¡Mi hija está embarazada!

El embarazo en adolescentes representa retos físicos y emocionales. ¡Atención a esto!

Las cifras aportadas por la Encuesta Nacional de Demografía y Salud (ENDS) muestran que el embarazo en la adolescencia ha venido en ascenso desde los años 90 alcanzando en 2005 un pico de 20.5%, una cifra que indica que de cada cinco adolescentes encuestadas una había sido madre o lo era en ese momento.

“Aunque las cifras se redujeron un poco en el 2015 a 19,5% sigue siendo una tendencia alta y preocupante”, asegura el médico ginecólogo Juan Carlos Vargas, de Profamilia. “La época de la primera menstruación se ha adelantado, no es infrecuente ver que hay niñas de 10 años que ya han menstruado y esto aumenta nuestros retos, porque antes se desarrollaban a los 14 y entraban a la vida en pareja a los 24. Ahora se desarrollan a los 10 y posponen el ingreso a la vida en pareja a los 30, entonces son 20 años de trabajo guiando a las mujeres para que tengan un embarazo cuando lo desean”, añade Vargas.

Las cifras delatan un panorama difícil, pero el fenómeno del embarazo adolescente es mucho más que unas curvas en ascenso.

 

Para tener en cuenta

Una mujer entre los 13 y los 19 años puede tener un desarrollo físico adecuado para soportar un embarazo, sin embargo, las estadísticas muestran que hay una mayor incidencia de partos prematuros, de algunas alteraciones como restricciones del crecimiento intrauterino y una incidencia discretamente mayor de trastornos hipertensivos durante el embarazo.

Hoy es común ver que dentro del grupo familiar, sobre todo en las clases medias y altas, los embarazos en adolescentes suelen generar un apoyo de grupo.

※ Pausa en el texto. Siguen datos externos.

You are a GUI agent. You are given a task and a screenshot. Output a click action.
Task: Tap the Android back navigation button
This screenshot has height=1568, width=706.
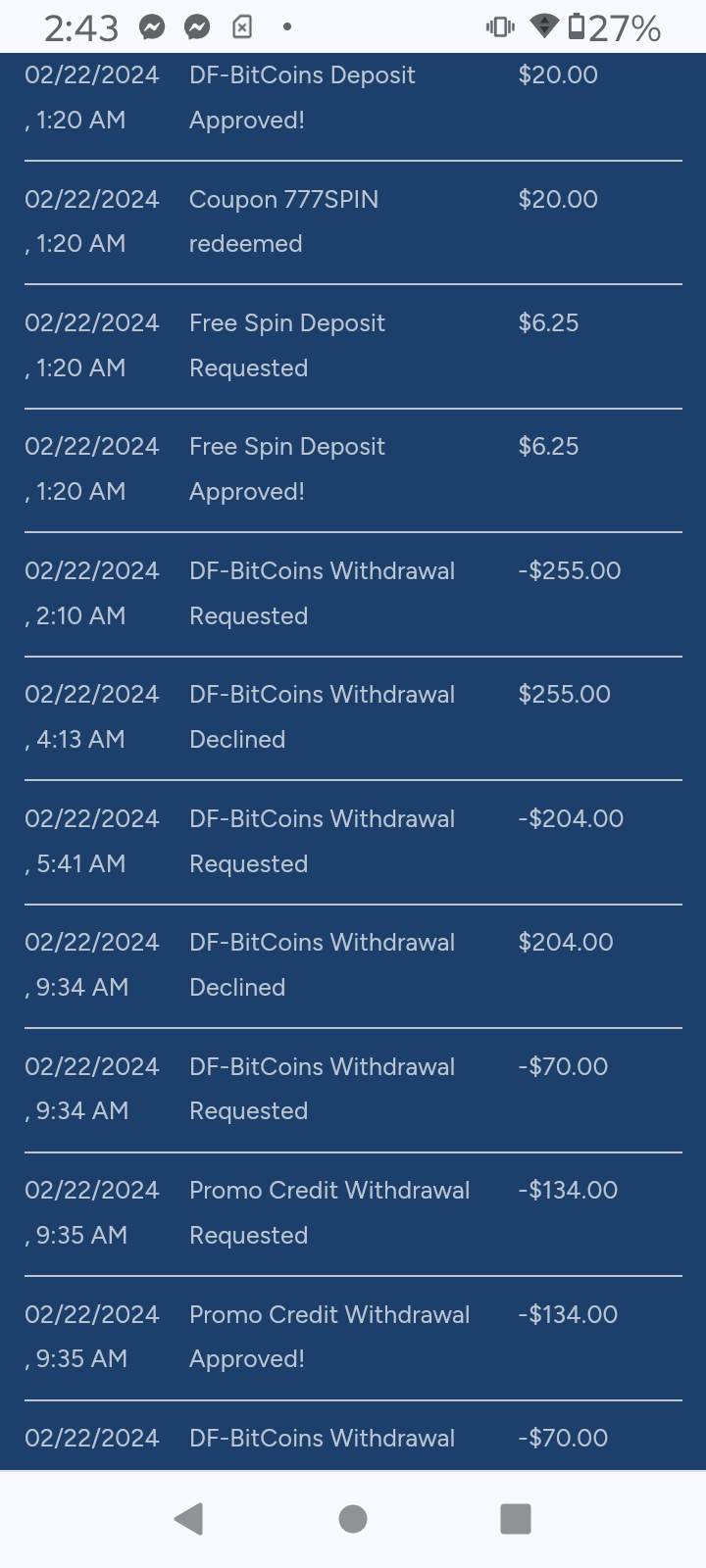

Pero muchas veces ese apoyo va más hacia lo económico, y no busca un poquito más adentro en la cabeza de la adolescente para saber qué era realmente lo que ella quería.

Hay factores de riesgo que pueden marcar una mayor propensión al embarazo temprano, una personalidad insegura, falta de claridad en lo que se quiere hacer y estar constantemente en búsqueda de aprobación.